Bill C-86, Budget Implementation Act, 2018, No. 2 proposed certain amendments to the WEPPA. These changes received Royal Assent on December 13, 2018 meaning that Bill C-86 has, or will soon become, law. Bill C-86 provides for changes to apply retroactively to bankruptcies or receiverships dated after February 26, 2018.

Key changes to the WEPPA

Arguably the most significant change to the WEPPA is the increase in the maximum payment, which increases from four times the maximum insurable earnings (approximately $3,980 in 2018) to seven times (approximately $6,960 in 2018).

However, there are other significant changes which clear up certain anomalies in the legislation. For example, it is common after a bankruptcy or receivership for the LIT or receiver to employ certain employees in order to wind down the business. It was previously unclear if employees who worked for the LIT or receiver were considered not to have been terminated as at the date of bankruptcy or receivership, meaning that such employees may have forfeited their claims for termination or severance pay. The changes make it clear that employees who work for the LIT or receiver can still collect termination or severance pay under WEPPA.

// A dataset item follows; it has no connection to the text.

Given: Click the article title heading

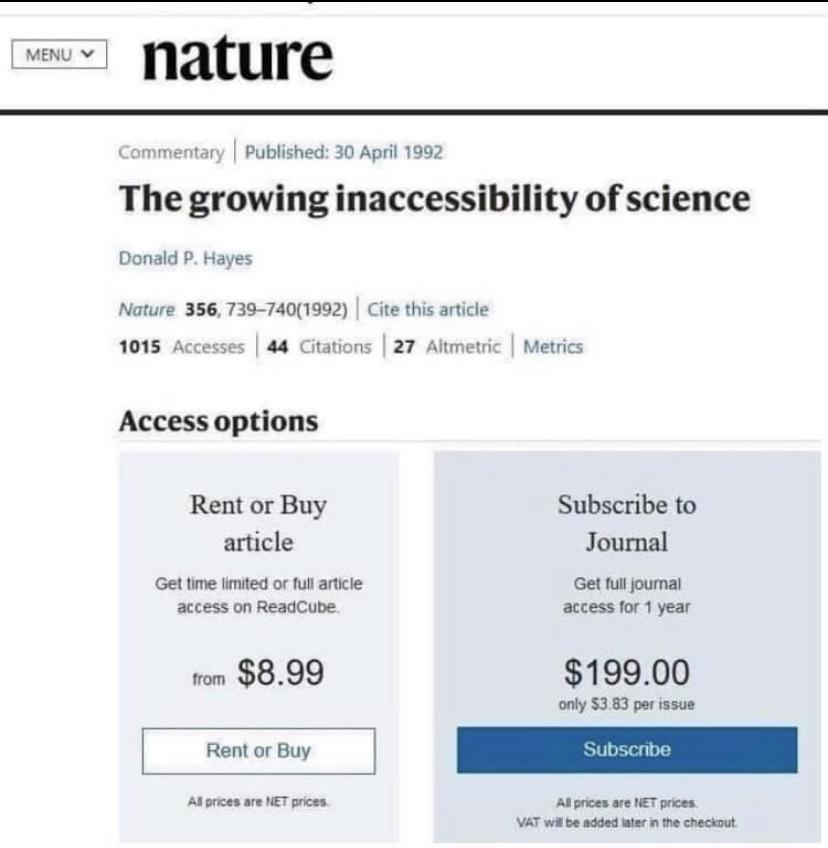Looking at the screenshot, I should pos(434,198).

The WEPPA previously protected employees who lost their jobs in a bankruptcy or receivership up to six months prior to the filing of a previous Companies’ Creditors Arrangement Act (“CCAA”) plan or a BIA Proposal. This is inconsistent since it is generally the filing of a Notice of Intent (“NOI”) which starts a Proposal proceeding and not the filing of a Proposal itself. As a result, where there was an eventual bankruptcy or receivership, an employee terminated six months before a CCAA would be eligible, but an employee terminated six months before a BIA NOI would not. The new legislation corrects this anomaly and references the filing of a NOI date as a reference date for the six-month look-back period.

The new changes also open the door to the applicability of WEPPA where there is no bankruptcy or receivership. Where a former employer is not bankrupt or subject to a receivership, but subject to a foreign insolvency proceeding recognized by the Court under the BIA, the Court may order that a LIT be appointed pursuant to the WEPPA and that the WEPPA applies. However, the regulations which the Court is to use when making this determination have not yet been drafted. The changes also state that any person may apply to Court for an order that the WEPPA applies in a BIA Proposal or CCAA; again, the criteria the Court is to use are to be outlined in regulations yet to be drafted. 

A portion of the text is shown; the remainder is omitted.